Entführungsfall in Brandenburg Mehr als 30 neue Hinweise nach TV-Sendung

Rund 200 Polizisten suchen in Brandenburg nach einem brutalen Geiselnehmer: Nach der TV-Sendung "Aktenzeichen XY...ungelöst" gingen Dutzende neue Hinweise bei den Ermittlern ein. Ein auffälliges Kajak könnte sie bei der Fahndung weiterbringen.
Rot- und gelbfarbenes Kajak: Dieses Boot könnte bei der Entführung benutzt worden sein

Rot- und gelbfarbenes Kajak: Dieses Boot könnte bei der Entführung benutzt worden sein

Foto: Polizei Brandenburg

Potsdam - Der Täter ist immer noch auf der Flucht. Zwar gingen bislang 33 Hinweise nach der ZDF-Sendung "Aktenzeichen XY...ungelöst" ein. Doch eine heiße Spur zum Entführer eines Berliner Investment-Managers in Brandenburg gibt es noch nicht.
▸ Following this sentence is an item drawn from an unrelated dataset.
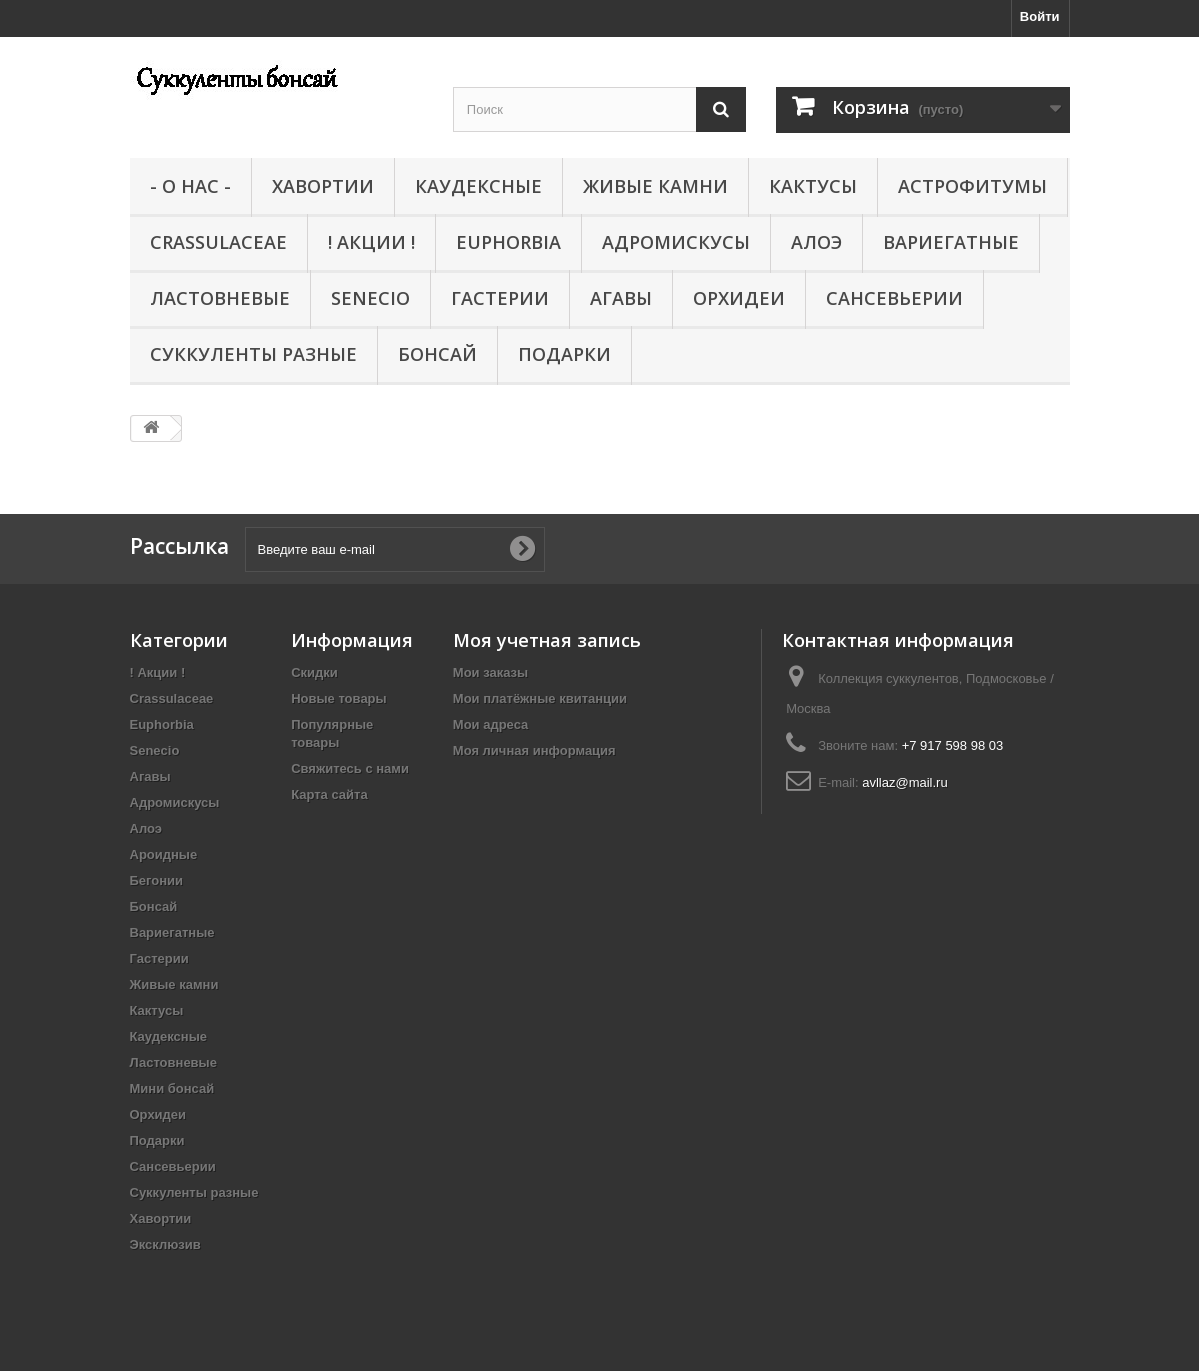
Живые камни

Die Ermittler werten die Anrufe von Zuschauern laut Polizei weiter aus. Zu der brutalen Tat liegen insgesamt etwa hundert Hinweise vor.

Die Ermittlungen stützen sich nun auch auf ein Kajak, das in der Nähe einer Schilfinsel in Wendisch Rietz gefunden wurde. Zu der Schilfinsel hatte der Entführer sein Opfer gebracht. Von dem Boot erhofft sich die Polizei wertvolle Hinweise auf den Täter. Dieser hatte am vergangenen Freitag den 51-jährigen Geschäftsmann entführt. Am Sonntag gelang der Geisel die Flucht.

Das rot- und gelbfarbene Kanu ist 4,15 Meter lang und 62 Zentimeter breit. An dem sichtlich alten Modell wurde ein neues schwarzes Seil befestigt. Das Klebeband am Bug des Kajaks ist in Farbe und Abmessungen offensichtlich identisch mit dem bei der Tat verwendeten. Das Boot wird derzeit noch auf Fingerabdrücke und mögliche DNA-Spuren untersucht. Die Polizei sucht nun Zeugen, die das Kajak beobachtet haben oder mögliche Besitzer kennen.

Nach dem Täter, der ein Lösegeld in Millionenhöhe erpressen wollte und mit ungeheurer Brutalität vorging, wird weiter mit einem Großaufgebot gefahndet. Er wird noch in der Gegend vermutet. Der Verbrecher hatte genaue Ortskenntnis gezeigt. Rund 200 Beamte sind sind im Einsatz und befragen Anwohner, Angler, Jäger und Wassersportler. "Jeder Hinweis ist wichtig", sagte ein Polizeisprecher. Ein Taucher suchte das Gelände noch einmal ab. Hubschrauber flogen erneut über das Areal rund um die Orte Dahmsdorf und Wendisch Rietz.

Die Ermittler stufen den Täter als hochgefährlich ein und sind überzeugt, dass er vor mehr als einem Jahr auch die Berliner Unternehmerfamilie Pepper angegriffen hat. Er ist den Angaben zufolge  etwa 1,70 bis 1,85 Meter groß, 25 bis 50 Jahre alt und spricht akzentfrei deutsch.